#### Instruksi Tugas:
(1) Salin ulang bagian teks halaman mulai dari "Bahkan kakak kandung" sampai "terselubung.", termasuk kedua batas tersebut.
(2) Menurut teks halaman, Wengker diganti namanya menjadi apa?

#### Teks Halaman:
○ ○ ○ ○

Namun, Prabhu Brawijaya berkabung mendengar kegagahan pasukan Wengker.
Mendengar kegagahan Ki Ageng Kutu.
Seluruh Pejabat Majapahit berkabung. Sabdo
Palon dan Naya Genggong berkabung. Kabar kemenangan itu membuat Majapahit
bersedih, bukannya bersuka cita. Para pejabat Majapahit menagis sedih melihat
sesama saudara harus saling menumpahkan darah karena campur tangan pihak
ketiga, karena disebabkan adanya pihak ketiga. Ki Ageng Kutu adalah seorang
Ksatria yang gagah berani. Ki Ageng Kutu adalah salah satu sendi kekuatan
militer Majapahit. Kini, Ki Ageng Kutu harus gugur ditangan pasukan Majapahit
sendiri. Betapa tidak memilukan! Kadipaten Wengker kini dikuasai oleh Raden
Bathara Katong. Surat pengukuhan telah diterima dari pusat. Dan Wengker lantas
dirubah namanya menjadi Kadipaten Ponorogo. Wengker yang Shiva Buddha, kini
telah berhasil menjadi Kadipaten Islam. Kubu Abangan Seorang ulama berdarah
Majapahit, yang lahir di Kadipaten Tuban, yang sangat dikenal dikalangan
masyarakat Jawa yaitu Sunan Kalijaga, mati-matian membendung gerakan militansi
Islam. Beliau seringkali mengingatkan, bahwasanya membangun akhlaq lebih
penting daripada mendirikan sebuah Negara Islam. Sunan Kalijaga adalah putra
Adipati Tuban, Arya Teja. Adipati Arya Teja adalah keturunan Senopati Agung
Majapahit masa lampau, Adipati Arya Ranggalawe yang berhasil memimpin pasukan
Majapahit mengalahkan pasukan Tiongkok Mongolia yang hendak menguasai Jawa (
Adipati Arya Ranggalawe adalah salah satu tangan kanan Raden Wijaya, pendiri
Kerajaan Majapahit.) Adipati Arya Teja berhasil di Islamkan oleh Sunan Ampel.
Bahkan kakak kandung beliau dinikahi Sunan Ampel. Dari pernikahan Sunan Ampel
dengan kakak kandung Adipati Arya Teja, lahirlah Sunan Bonang, Sunan Derajat,
Sunan Lamongan, dan lima putri yang lain ( seperti yang telah saya tulis pada
bagian pertama : Damar Shashangka ). Para pengikut Sunan Giri yang tidak
sepaham dengan para pengikut Sunan Kalijaga, sering terlibat konflik-konflik
terselubung.
Di pihak Sunan Giri, banyak ulama yang bergabung, seperti Sunan
Derajat, Sunan Lamongan, Sunan Majagung ( sekarang dikenal dengan Sunan
Bejagung), Sunan Ngundung dan putranya Sunan Kudus, dll. Dipihak Sunan
Kalijaga, ada Sunan Murya (sekarang dikenal dengan nama Sunan Muria), Syeh
Jangkung, Syeh Siti Jenar, dll. Khusus mengenai Syeh Siti Jenar atau juga
disebut Sunan Kajenar, beliau adalah ulama murni yang menekuni spiritualitas.

○ ○ ○ ○

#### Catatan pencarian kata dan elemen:
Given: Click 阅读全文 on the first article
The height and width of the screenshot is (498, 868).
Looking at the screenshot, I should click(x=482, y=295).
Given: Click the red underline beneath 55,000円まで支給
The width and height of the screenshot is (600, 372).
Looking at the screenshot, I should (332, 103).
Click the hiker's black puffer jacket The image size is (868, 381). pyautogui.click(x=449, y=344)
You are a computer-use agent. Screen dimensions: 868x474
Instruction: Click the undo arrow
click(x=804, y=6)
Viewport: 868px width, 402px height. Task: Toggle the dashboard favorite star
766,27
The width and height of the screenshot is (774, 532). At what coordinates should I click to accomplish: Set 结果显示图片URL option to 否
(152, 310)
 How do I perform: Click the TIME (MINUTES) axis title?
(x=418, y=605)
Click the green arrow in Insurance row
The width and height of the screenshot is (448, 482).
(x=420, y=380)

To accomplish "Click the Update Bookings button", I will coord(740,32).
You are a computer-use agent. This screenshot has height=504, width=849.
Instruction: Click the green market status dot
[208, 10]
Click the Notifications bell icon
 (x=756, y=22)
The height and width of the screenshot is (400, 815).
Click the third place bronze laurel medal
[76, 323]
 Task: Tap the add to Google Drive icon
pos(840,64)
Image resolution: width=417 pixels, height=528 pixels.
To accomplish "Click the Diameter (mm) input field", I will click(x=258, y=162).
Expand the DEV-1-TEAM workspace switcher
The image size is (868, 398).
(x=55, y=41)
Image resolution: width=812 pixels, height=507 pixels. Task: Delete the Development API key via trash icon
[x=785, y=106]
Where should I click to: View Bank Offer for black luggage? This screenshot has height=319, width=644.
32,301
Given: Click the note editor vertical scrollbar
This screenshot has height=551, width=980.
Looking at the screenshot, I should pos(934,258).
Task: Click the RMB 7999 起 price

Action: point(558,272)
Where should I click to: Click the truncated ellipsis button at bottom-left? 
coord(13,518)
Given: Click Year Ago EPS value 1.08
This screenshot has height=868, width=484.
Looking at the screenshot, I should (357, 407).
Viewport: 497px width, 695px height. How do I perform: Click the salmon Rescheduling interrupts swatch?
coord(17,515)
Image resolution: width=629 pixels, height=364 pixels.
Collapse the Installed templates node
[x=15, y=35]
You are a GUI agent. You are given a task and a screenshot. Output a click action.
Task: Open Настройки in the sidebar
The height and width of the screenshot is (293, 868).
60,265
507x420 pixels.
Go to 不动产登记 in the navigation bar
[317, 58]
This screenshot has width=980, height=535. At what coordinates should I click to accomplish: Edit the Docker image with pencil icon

○ ○ ○ ○

#### Jawaban:
(1)
Bahkan kakak kandung beliau dinikahi Sunan Ampel. Dari pernikahan Sunan Ampel
dengan kakak kandung Adipati Arya Teja, lahirlah Sunan Bonang, Sunan Derajat,
Sunan Lamongan, dan lima putri yang lain ( seperti yang telah saya tulis pada
bagian pertama : Damar Shashangka ). Para pengikut Sunan Giri yang tidak
sepaham dengan para pengikut Sunan Kalijaga, sering terlibat konflik-konflik
terselubung.

(2) Kadipaten Ponorogo.